Souvent présentée comme le Graal de la décarbonation, la filière de l’hydrogène bas carbone (produit à partir d’électricité d’origine renouvelable ou nucléaire) peine à décoller en raison d’une demande très incertaine et du faible déploiement des électrolyseurs, ces machines qui extraient l’hydrogène de l’eau grâce à un courant électrique, une technologie encore très coûteuse. «Reconnaissons que nous n’en sommes qu’au stade embryonnaire et cessons de parler de 10, 20 millions de tonnes», a déclaré le PDG de TotalEnergies en référence aux objectifs très ambitieux de l’Union Européenne pour la production annuelle. «Cela n’a aucun sens.
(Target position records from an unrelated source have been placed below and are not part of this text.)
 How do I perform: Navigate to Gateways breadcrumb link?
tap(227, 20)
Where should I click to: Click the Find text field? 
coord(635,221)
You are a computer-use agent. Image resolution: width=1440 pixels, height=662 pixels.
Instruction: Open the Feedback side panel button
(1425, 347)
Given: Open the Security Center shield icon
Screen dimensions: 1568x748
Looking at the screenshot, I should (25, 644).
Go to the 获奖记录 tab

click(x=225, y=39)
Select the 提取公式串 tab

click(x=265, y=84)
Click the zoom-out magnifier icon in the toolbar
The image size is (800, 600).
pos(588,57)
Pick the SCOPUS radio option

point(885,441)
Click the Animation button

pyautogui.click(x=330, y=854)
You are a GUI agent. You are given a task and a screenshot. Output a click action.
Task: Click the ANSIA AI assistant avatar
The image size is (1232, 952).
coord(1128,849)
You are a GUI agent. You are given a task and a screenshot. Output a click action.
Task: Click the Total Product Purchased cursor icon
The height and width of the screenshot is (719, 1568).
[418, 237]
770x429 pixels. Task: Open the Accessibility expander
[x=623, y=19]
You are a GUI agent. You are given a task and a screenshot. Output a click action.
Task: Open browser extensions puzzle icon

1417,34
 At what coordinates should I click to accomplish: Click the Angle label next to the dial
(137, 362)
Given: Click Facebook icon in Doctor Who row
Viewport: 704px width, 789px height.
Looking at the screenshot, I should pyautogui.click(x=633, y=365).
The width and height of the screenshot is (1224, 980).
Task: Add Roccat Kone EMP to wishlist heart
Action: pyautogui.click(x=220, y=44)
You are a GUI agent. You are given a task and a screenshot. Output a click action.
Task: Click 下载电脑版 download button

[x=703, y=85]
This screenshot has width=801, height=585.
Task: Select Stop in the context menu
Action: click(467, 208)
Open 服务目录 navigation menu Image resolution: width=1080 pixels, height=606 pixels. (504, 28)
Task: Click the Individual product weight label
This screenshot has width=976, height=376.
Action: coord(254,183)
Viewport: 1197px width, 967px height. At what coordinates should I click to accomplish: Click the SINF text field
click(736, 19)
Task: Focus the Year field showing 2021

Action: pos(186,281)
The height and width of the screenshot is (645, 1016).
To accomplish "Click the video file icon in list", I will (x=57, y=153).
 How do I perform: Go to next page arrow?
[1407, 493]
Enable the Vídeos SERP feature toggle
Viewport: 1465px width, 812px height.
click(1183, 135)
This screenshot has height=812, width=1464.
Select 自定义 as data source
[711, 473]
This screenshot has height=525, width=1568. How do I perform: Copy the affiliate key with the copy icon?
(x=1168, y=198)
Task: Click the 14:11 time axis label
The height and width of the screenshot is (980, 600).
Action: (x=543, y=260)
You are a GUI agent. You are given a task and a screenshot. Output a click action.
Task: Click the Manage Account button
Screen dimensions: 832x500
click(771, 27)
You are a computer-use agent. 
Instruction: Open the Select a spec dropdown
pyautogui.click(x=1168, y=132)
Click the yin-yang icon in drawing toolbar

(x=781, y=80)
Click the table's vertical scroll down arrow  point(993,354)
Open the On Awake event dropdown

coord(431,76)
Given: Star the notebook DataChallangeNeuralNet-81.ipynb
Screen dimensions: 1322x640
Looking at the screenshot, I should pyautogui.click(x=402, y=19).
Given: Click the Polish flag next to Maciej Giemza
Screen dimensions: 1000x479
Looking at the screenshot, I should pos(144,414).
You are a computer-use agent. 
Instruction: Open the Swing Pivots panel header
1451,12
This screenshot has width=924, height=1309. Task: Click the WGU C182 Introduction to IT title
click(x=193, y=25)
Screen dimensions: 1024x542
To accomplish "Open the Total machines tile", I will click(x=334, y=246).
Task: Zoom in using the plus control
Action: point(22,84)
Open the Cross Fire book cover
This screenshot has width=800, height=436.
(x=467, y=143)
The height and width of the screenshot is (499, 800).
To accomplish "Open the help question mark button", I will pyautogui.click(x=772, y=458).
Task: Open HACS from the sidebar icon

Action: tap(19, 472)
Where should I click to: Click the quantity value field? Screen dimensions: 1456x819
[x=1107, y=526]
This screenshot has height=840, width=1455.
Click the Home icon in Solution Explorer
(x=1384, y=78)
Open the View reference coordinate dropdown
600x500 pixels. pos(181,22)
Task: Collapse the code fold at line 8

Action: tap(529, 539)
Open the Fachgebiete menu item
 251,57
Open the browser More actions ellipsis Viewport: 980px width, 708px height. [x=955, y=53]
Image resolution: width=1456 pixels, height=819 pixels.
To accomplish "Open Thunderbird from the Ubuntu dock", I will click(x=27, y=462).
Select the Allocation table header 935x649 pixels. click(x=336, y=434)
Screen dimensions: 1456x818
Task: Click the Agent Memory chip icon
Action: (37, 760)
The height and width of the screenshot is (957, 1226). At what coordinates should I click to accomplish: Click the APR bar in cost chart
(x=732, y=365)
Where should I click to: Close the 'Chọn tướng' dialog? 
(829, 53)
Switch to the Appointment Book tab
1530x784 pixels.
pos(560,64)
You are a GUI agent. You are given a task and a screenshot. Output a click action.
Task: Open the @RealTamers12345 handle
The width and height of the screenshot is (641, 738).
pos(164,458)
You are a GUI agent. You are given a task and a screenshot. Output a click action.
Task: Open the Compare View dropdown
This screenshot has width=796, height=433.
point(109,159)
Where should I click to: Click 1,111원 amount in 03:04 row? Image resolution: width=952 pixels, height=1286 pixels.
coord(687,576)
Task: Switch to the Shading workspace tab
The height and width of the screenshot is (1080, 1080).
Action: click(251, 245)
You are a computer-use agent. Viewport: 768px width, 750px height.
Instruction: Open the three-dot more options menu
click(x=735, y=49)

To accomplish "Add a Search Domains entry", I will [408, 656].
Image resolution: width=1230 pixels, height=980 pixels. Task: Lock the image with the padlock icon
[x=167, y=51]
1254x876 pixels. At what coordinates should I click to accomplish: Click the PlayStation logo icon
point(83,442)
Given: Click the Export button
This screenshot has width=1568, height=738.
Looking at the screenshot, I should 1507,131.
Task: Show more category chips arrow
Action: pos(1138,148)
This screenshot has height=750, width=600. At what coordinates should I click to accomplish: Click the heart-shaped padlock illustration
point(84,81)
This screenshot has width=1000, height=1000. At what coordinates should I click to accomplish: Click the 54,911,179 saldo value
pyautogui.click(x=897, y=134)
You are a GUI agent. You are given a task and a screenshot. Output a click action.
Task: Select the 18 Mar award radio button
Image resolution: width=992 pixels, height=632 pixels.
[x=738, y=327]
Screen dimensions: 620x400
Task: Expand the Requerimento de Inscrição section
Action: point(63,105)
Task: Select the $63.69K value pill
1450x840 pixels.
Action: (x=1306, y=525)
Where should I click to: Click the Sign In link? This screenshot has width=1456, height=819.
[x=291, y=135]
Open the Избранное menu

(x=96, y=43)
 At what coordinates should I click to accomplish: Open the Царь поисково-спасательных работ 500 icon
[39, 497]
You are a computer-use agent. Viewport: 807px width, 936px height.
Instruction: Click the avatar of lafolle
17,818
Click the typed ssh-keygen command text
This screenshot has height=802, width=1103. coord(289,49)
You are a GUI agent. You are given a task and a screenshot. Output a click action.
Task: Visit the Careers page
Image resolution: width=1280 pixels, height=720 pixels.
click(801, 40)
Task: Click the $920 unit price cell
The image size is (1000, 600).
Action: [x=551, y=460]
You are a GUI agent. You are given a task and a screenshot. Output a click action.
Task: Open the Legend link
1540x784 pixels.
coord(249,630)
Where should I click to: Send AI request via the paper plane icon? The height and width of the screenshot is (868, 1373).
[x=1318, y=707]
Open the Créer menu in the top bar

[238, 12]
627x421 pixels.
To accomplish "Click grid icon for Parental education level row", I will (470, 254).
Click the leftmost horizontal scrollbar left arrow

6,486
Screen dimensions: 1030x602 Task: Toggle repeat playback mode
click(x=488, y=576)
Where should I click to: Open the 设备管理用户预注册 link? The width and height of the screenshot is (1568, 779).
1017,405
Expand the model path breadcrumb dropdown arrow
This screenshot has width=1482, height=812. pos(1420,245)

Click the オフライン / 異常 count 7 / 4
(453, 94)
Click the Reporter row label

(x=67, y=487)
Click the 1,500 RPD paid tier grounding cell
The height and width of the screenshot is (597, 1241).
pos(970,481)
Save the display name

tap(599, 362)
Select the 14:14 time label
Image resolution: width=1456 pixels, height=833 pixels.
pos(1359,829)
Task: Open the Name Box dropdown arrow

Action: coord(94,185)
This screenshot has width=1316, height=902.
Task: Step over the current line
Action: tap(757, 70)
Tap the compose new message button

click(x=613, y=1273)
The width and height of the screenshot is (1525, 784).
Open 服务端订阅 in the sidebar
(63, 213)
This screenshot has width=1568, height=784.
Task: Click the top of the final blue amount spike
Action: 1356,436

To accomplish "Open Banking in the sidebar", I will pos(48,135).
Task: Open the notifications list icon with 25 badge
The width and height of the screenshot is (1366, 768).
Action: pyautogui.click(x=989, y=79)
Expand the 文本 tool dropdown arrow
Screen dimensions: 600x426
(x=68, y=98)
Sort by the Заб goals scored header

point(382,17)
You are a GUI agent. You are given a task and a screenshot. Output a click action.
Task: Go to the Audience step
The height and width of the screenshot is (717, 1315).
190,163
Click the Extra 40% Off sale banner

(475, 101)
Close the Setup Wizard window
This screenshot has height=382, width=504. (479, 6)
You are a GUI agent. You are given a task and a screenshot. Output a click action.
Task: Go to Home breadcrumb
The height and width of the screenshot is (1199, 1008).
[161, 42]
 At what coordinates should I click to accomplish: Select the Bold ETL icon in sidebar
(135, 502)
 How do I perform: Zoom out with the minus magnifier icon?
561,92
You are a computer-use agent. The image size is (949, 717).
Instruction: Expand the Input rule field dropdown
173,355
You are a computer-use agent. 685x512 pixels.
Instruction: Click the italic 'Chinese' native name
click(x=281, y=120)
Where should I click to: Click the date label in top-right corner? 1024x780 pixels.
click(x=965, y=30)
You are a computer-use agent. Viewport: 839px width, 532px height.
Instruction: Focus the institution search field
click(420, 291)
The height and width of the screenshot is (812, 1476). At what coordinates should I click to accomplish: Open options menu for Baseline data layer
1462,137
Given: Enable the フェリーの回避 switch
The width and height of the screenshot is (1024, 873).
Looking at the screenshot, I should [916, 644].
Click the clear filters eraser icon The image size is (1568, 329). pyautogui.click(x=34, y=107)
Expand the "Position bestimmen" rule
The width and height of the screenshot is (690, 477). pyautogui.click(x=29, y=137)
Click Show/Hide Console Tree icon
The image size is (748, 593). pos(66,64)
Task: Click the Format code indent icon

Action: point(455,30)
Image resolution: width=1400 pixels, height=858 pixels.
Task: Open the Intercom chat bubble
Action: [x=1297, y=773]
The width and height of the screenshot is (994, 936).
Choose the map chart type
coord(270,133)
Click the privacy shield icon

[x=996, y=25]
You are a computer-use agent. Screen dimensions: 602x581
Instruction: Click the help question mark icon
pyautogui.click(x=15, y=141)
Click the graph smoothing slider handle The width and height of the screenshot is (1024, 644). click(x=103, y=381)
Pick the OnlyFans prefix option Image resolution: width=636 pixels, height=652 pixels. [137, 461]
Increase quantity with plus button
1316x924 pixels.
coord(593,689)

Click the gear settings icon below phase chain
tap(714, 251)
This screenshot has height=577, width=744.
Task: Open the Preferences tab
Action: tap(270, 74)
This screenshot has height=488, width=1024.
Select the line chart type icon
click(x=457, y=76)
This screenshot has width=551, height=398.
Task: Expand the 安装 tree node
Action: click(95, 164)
Soyons sérieux et trouvons la bonne feuille de route», a-t-il commenté.
La Commission européenne a indiqué vouloir produire 20 millions de tonnes d’hydrogène bas carbone par an dès 2030. Or une étude du Commissariat à l’énergie atomique français a révélé le mois dernier que la demande industrielle en hydrogène bas carbone s’élèverait à seulement 2,5 millions de tonnes par an d’ici à 2030 et 9 millions de tonnes en 2040. Dans le monde, le plus important électrolyseur a été mis en service par la Chine en juillet 2023, pour une capacité de 260 MW et une production attendue de 20.000 tonnes d’hydrogène bas carbone par an. «Un seul, pas dix, un seul», a observé Patrick Pouyanné, qui juge la technologie des électrolyseurs «assez immature, en fait».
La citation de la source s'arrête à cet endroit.